Gut gelaunt und satt nehme ich für Malte noch etwas Kuchen aus einer Bäckerei mit und wir verbringen den Abend in unserem Luxuszimmer mit Fernsehen und Genesen. In den Zimmern neben uns haben ein paar laute, kettenrauchende Geschäftsleute eingecheckt, die mir den letzten Nerv rauben – aber daran werde ich mich gewöhnen müssen.

26.02.2016

Malte sieht zwar immer noch nicht aus wie das blühende Leben, aber im Bett hält er es auch nicht mehr aus. Wir unternehmen also eine kleine Ausfahrt in die Umgebung. Unsere Rezeptionistin (genauso süß wie die Studentinnen) hat uns empfohlen, zum Nu Coc-See zu fahren und irgendwo dort grünen Tee zu kaufen. Die Provinz Thai Nguyen ist weltberühmt für ihren Tee, erfahren wir von ihr. Seit Jahrhunderten ist dies Vietnams erste Adresse für erstklassigen Tee.

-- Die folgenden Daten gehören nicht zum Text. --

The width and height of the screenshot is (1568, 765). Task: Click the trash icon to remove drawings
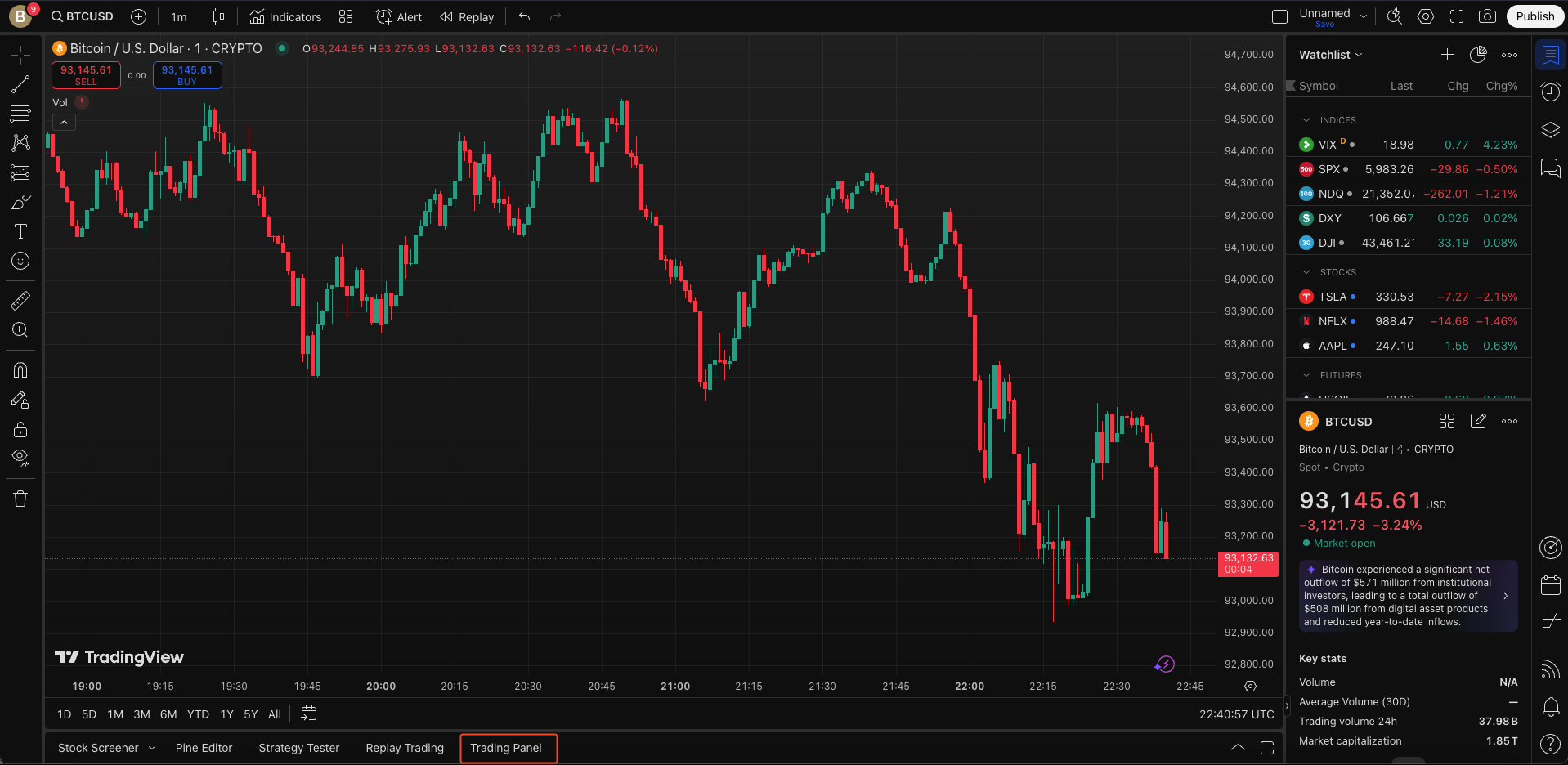(x=20, y=499)
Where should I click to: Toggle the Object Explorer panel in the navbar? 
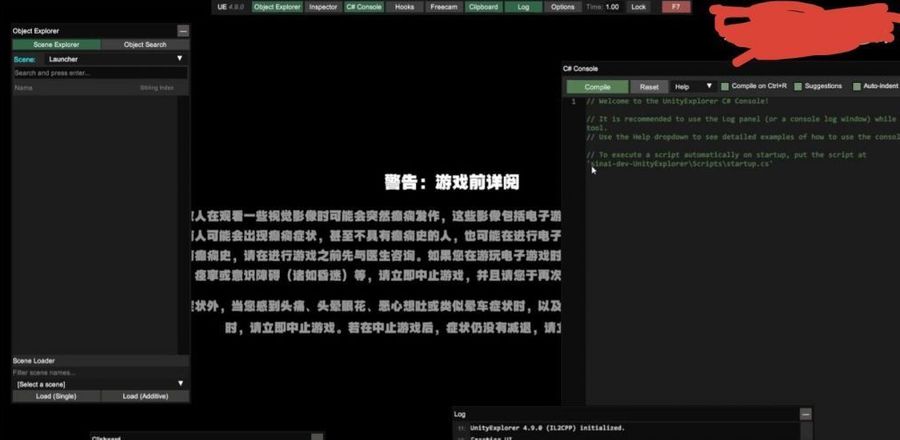(x=277, y=6)
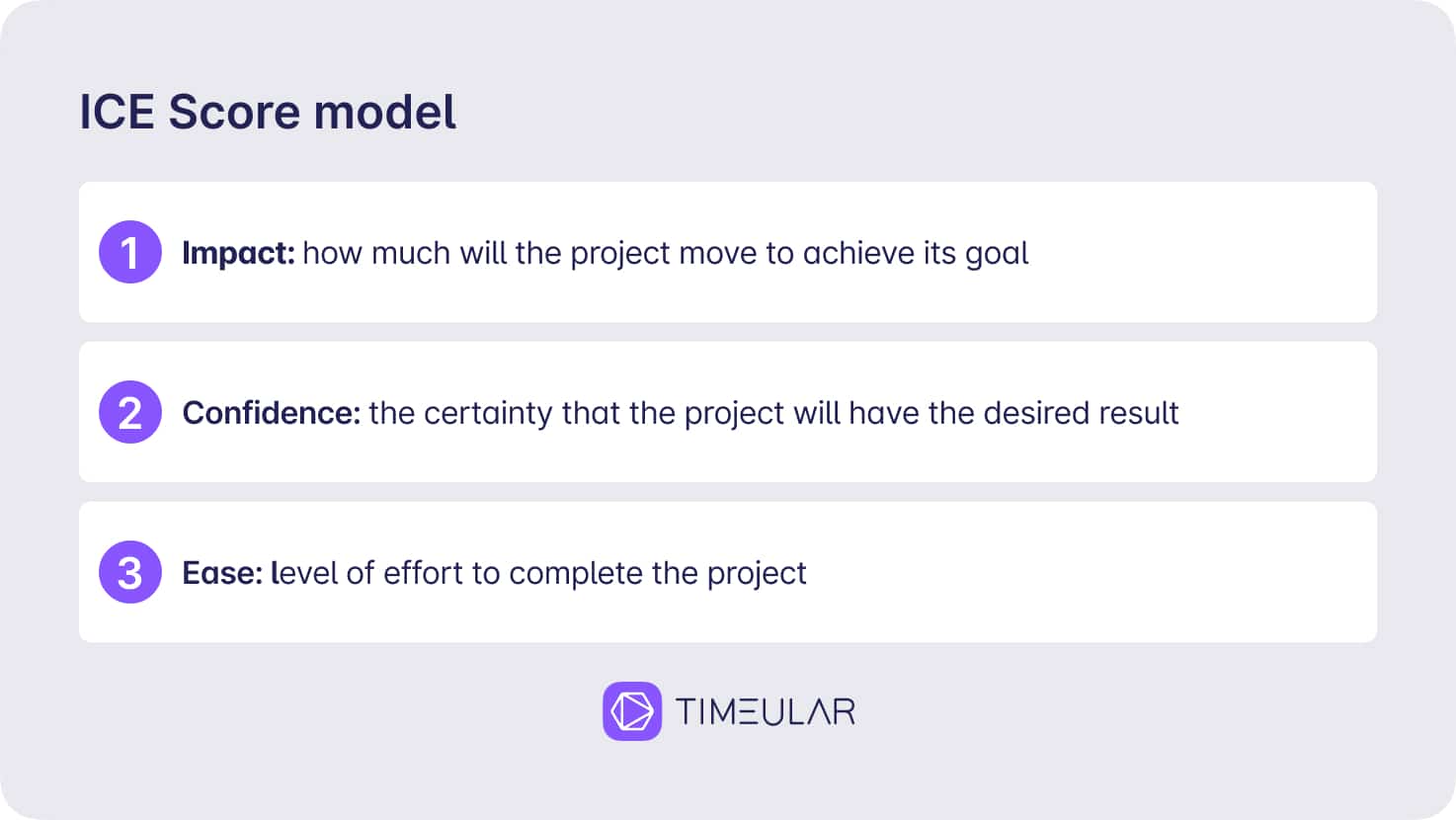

Die Fahrt zum See ist kurzweilig und angenehm. Wir lernen unsere Bikes langsam kennen und fühlen uns im Verkehr immer sicherer. Irgendwann mischt sich jedoch das für heute noch als wechselhaft vorhergesagte Wetter wieder ein – genau dann, als wir an einem Haus vorbeifahren, das goldene Tee-Pakete in einem Glaskasten ausstellt. Obwohl wir keine Menschenseele sehen, halten wir an und sehen uns um. Innerhalb von 20 Sekunden steckt ein junger, sympathisch wirkender Mann seinen Kopf aus der gegenüberliegenden Werkstatt und kommt freundlich winkend angelaufen. Als wir ihm verständlich gemacht haben, dass wir gerne seinen Tee probieren würden, leuchten seine Augen begeistert auf und er bereitet in Windeseile eine Kanne frischen grünen Tee zu. Inzwischen haben auch seine Eltern uns entdeckt und gesellen sich zu uns. Mit Hand, Fuß und zum ersten Mal auf unserer Reise auch unserem Zeigewörterbuch unterhalten wir uns über Vietnam, Deutschland und unsere Familien. Auch in Südostasien kommt Fotos der Verwandten zeigen sehr gut an. Am Ende verkaufen sie uns 200 Gramm köstlichen grünen Tee für gerade mal 80.000 Dong – ein super Preis, wie uns unsere Rezeptionistin später mit anerkennendem Blick bestätigen wird.

 

Wir beschließen, am nächsten Tag in Richtung Ba Be National Park aufzubrechen. Unser ungeplanter Stopp in einer Stadt, die wohl nur wenige Touristen auf dem Radar haben, hat sich als ein absoluter Glückstreffer offenbart. Das schlechte Wetter scheinen wir nun wohl auch ausgesessen zu haben – als wir am nächsten Morgen aufbrechen, blinzelt die Sonne durch den Nebel. Die Handschuhe behalten wir trotzdem erstmal an.